The English Wars, the seizing of the fleet, and the Treaty of Kiel in 1814

The conflict with Britain was temporarily over, and Denmark returned to a defensive policy of neutrality in an attempt to avoid a new conflict with major powers. However, in 1807, this strategy – and with it the lucrative use of neutrality to stimulate foreign trade – collapsed. The French emperor Napoleon had won great victories, and ruled most of Europe. France was at war with shifting coalitions of the other major powers, but in the summer of 1807 France and Russia made peace and demanded that neutral countries such as Denmark join an economic blockade – the Continental System – which forbade trade with Britain. The Danish state also faced an ultimatum from Britain: either enter into a British alliance or hand over its fleet unconditionally, which the country feared would be taken by the French.

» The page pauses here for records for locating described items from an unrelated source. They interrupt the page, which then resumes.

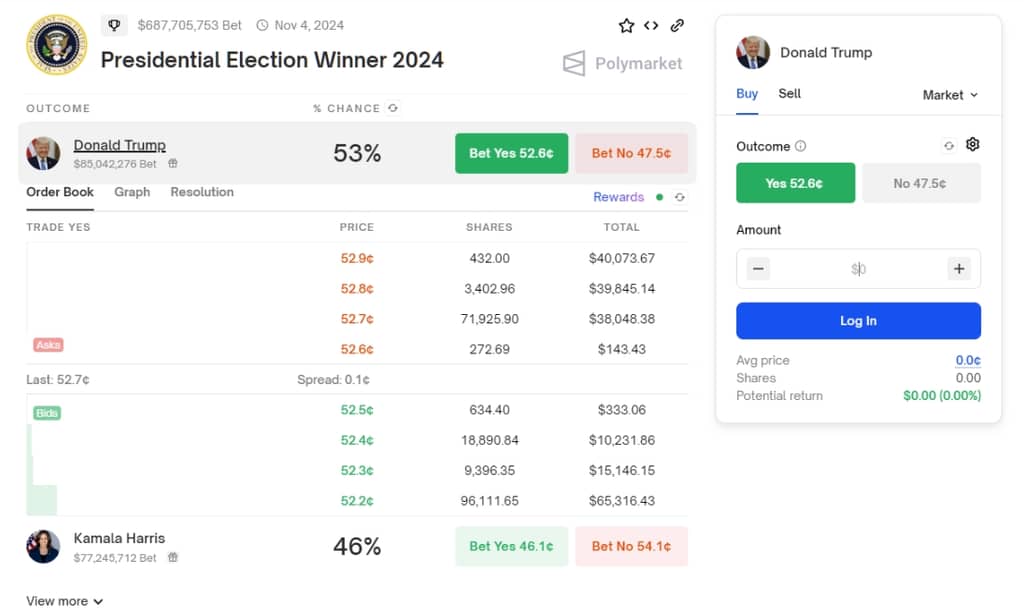Click the blue Log In button
1024x615 pixels.
[x=858, y=321]
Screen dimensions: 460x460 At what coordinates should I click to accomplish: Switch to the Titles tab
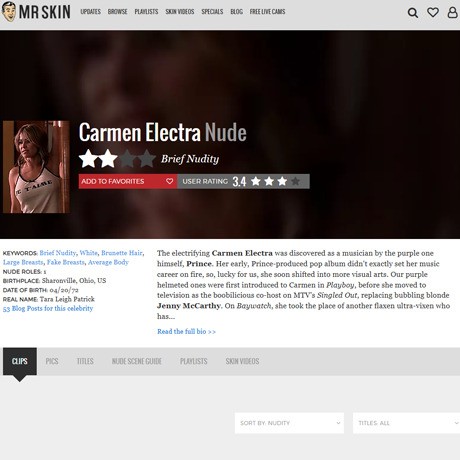85,361
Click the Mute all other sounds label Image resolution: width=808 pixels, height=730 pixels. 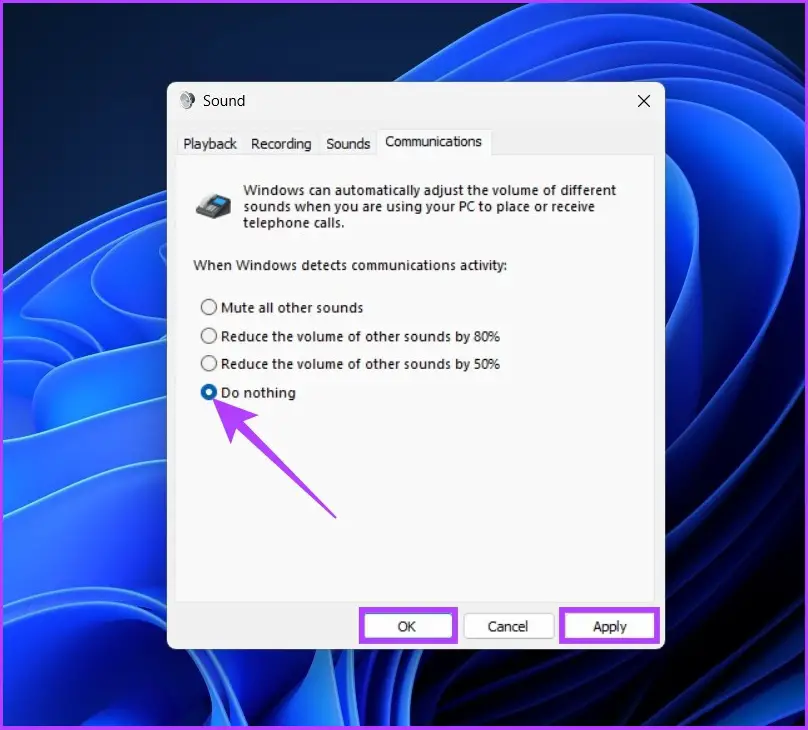pyautogui.click(x=292, y=308)
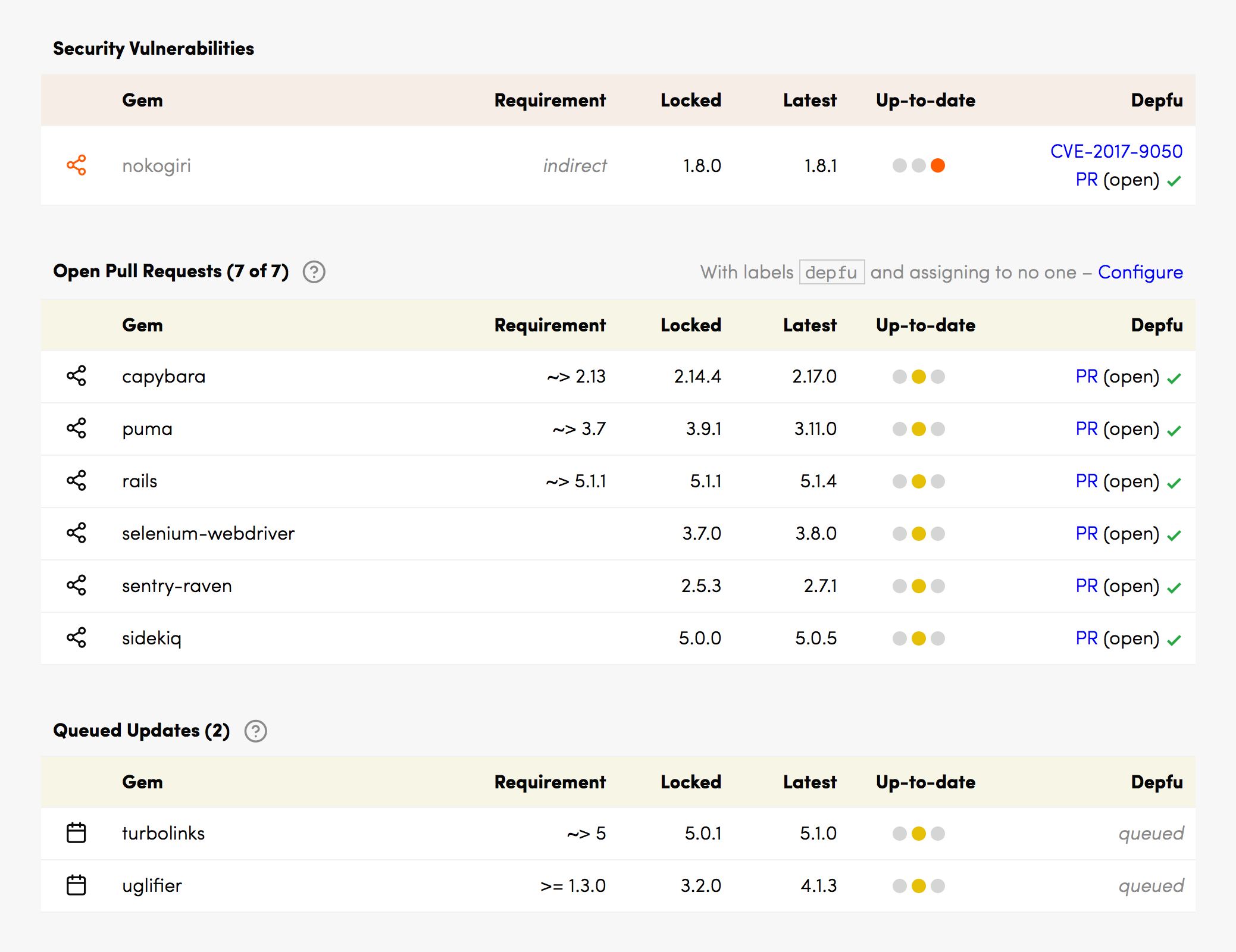
Task: Click the depfu label tag
Action: point(831,273)
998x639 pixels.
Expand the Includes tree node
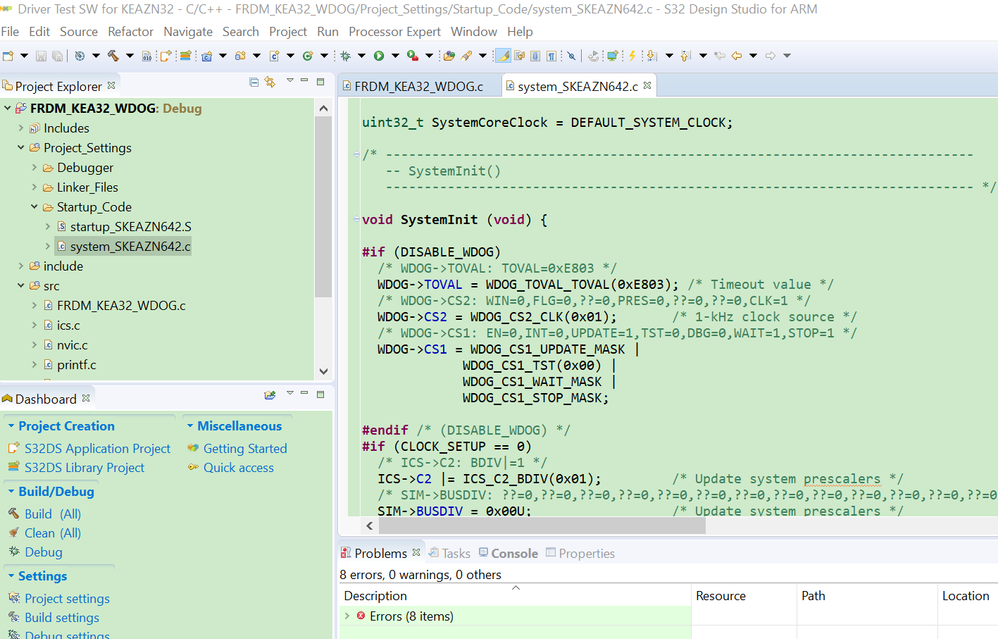pos(21,128)
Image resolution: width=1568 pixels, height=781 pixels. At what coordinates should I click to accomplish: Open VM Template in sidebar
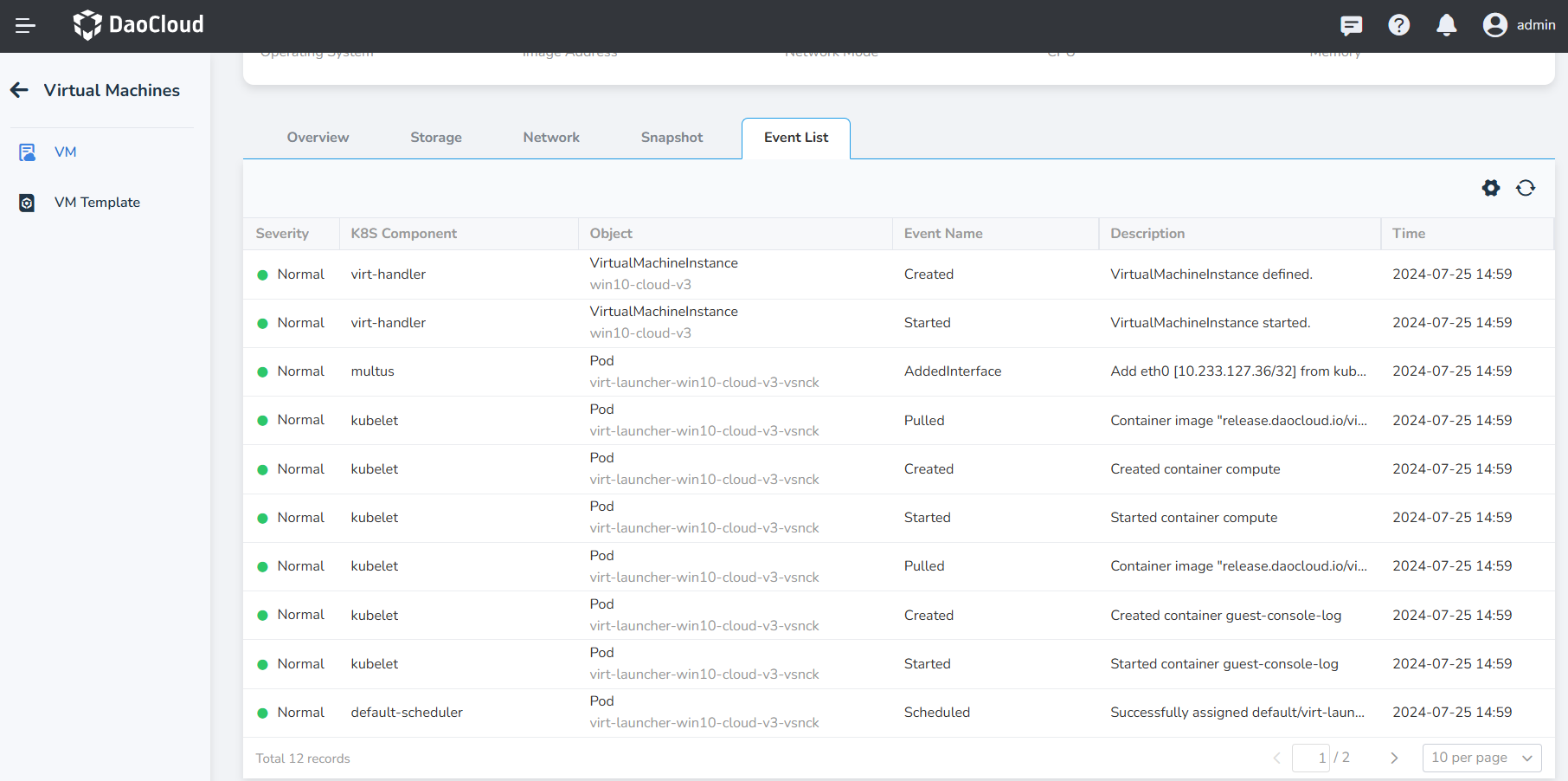coord(97,203)
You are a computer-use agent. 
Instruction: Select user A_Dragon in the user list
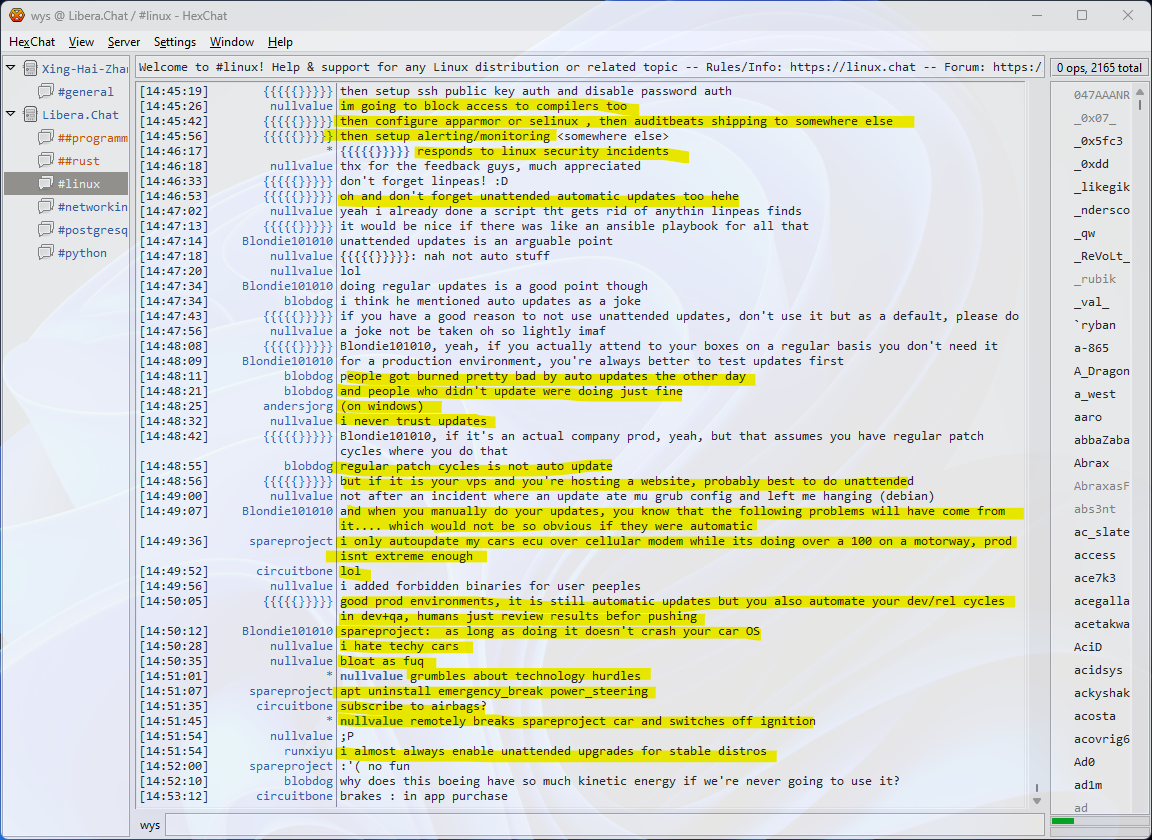[x=1102, y=371]
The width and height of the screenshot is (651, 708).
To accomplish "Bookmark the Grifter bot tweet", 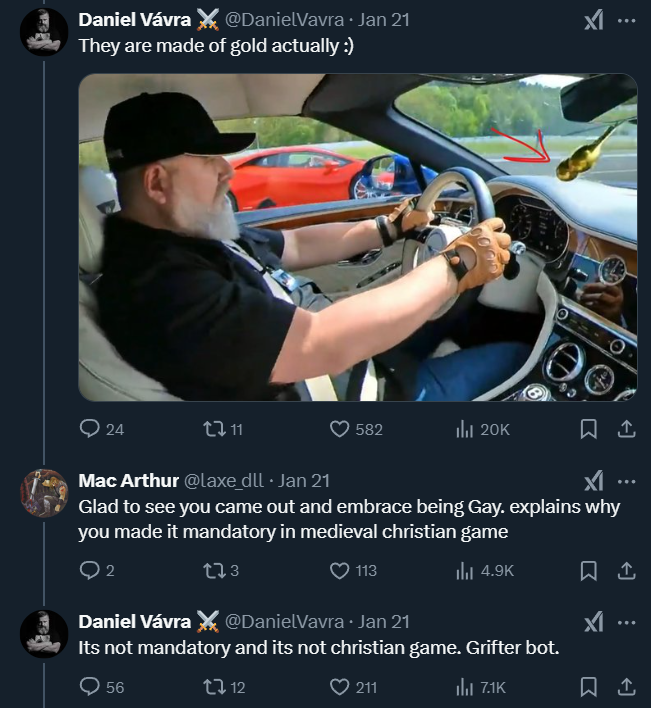I will point(589,687).
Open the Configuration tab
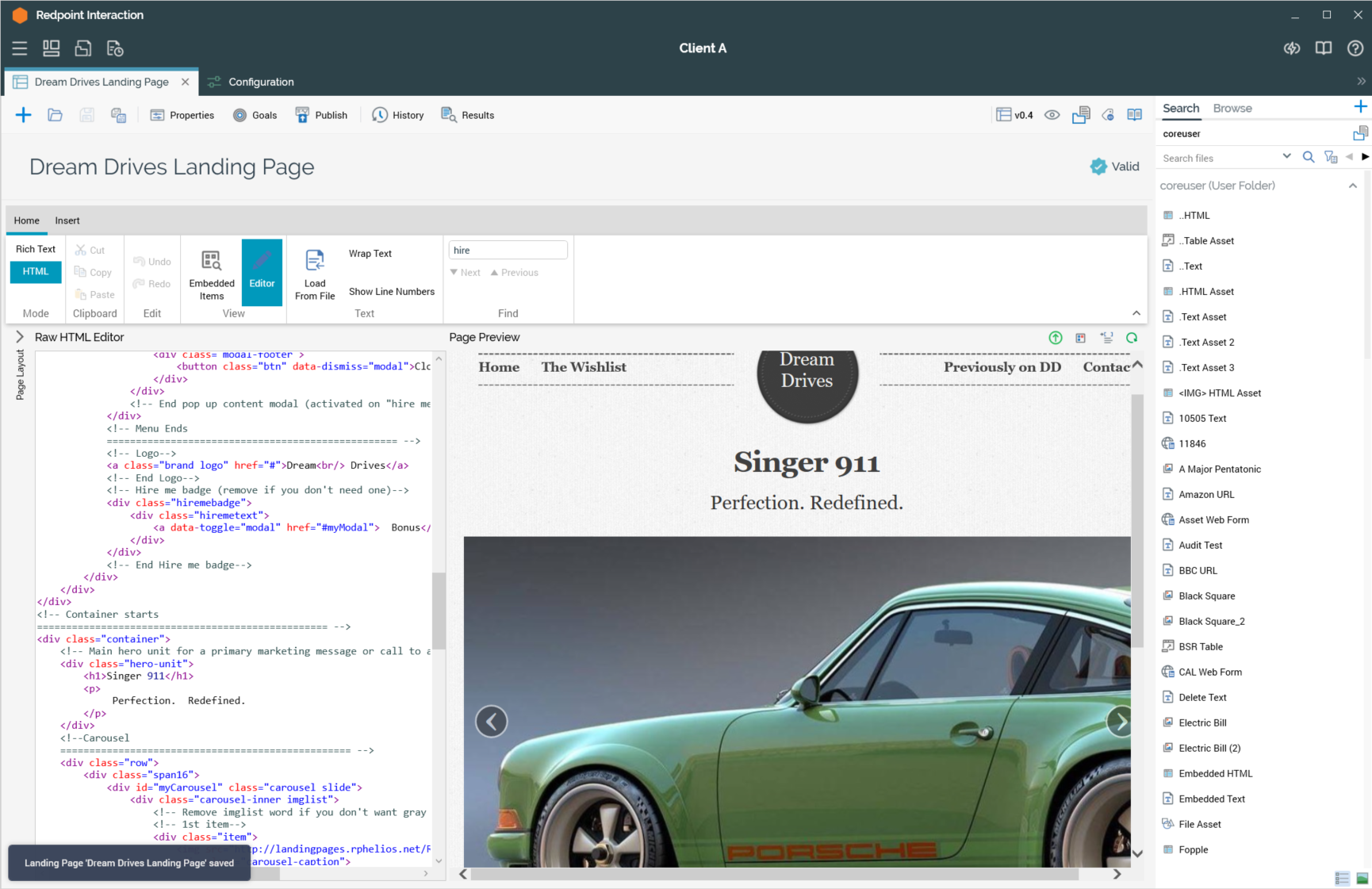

In the middle of August 1807, Britain sent fifty ships into Danish waters north of Copenhagen. Soldiers were put ashore on Sjælland and subsequently managed to surround the capital. Denmark was thus forced to choose sides in the war between France and Britain. The country’s regent, Crown Prince Frederik (VI), decided to reject British demands and instead joined forces with Napoleon. Since the demand to surrender the Danish fleet had not been met, the British launched a major bombardment of Copenhagen between 2 and 5 September, leaving the city devastated by bombs and fire, with hundreds of its inhabitants killed or wounded. The commander of Copenhagen was forced to sign a capitulation, and the British seized almost all the Danish fleet and sailed off with it. The loss of the fleet was serious, severely weakening the country’s military position. A vital part of Denmark’s means of defending its neutrality had been taken, and the country was at war with Great Britain.

The bombardment of Copenhagen on the night of 4 September 1807

The bombardment of Copenhagen on the night of 4 September 1807. The painter C.W. Eckersberg (1783–1853) was staying in the capital during the British attack from 2 to 5 September. He subsequently painted some of the dramatic events, in which around 6,000 grenades and fire rockets hit the city. The picture shows women, children and the wounded fleeing Copenhagen for Christianshavn over the Langebro bridge. This coloured engraving by G.L. Lahde (1765–1833) was based on Eckersberg’s painting from 1807. Photo: Royal Danish Library

Following the bombing of Copenhagen and the seizing of the Danish fleet, France and Denmark entered into a defence alliance, as the crown prince feared that Napoleon would otherwise invade Schleswig-Holstein and Jutland, and that Sweden would then be able to attack Sjælland. The alliance with France proved costly once the war turned against Napoleon. In January 1814, as part of the Treaty of Kiel, Denmark had to cede Norway to Sweden.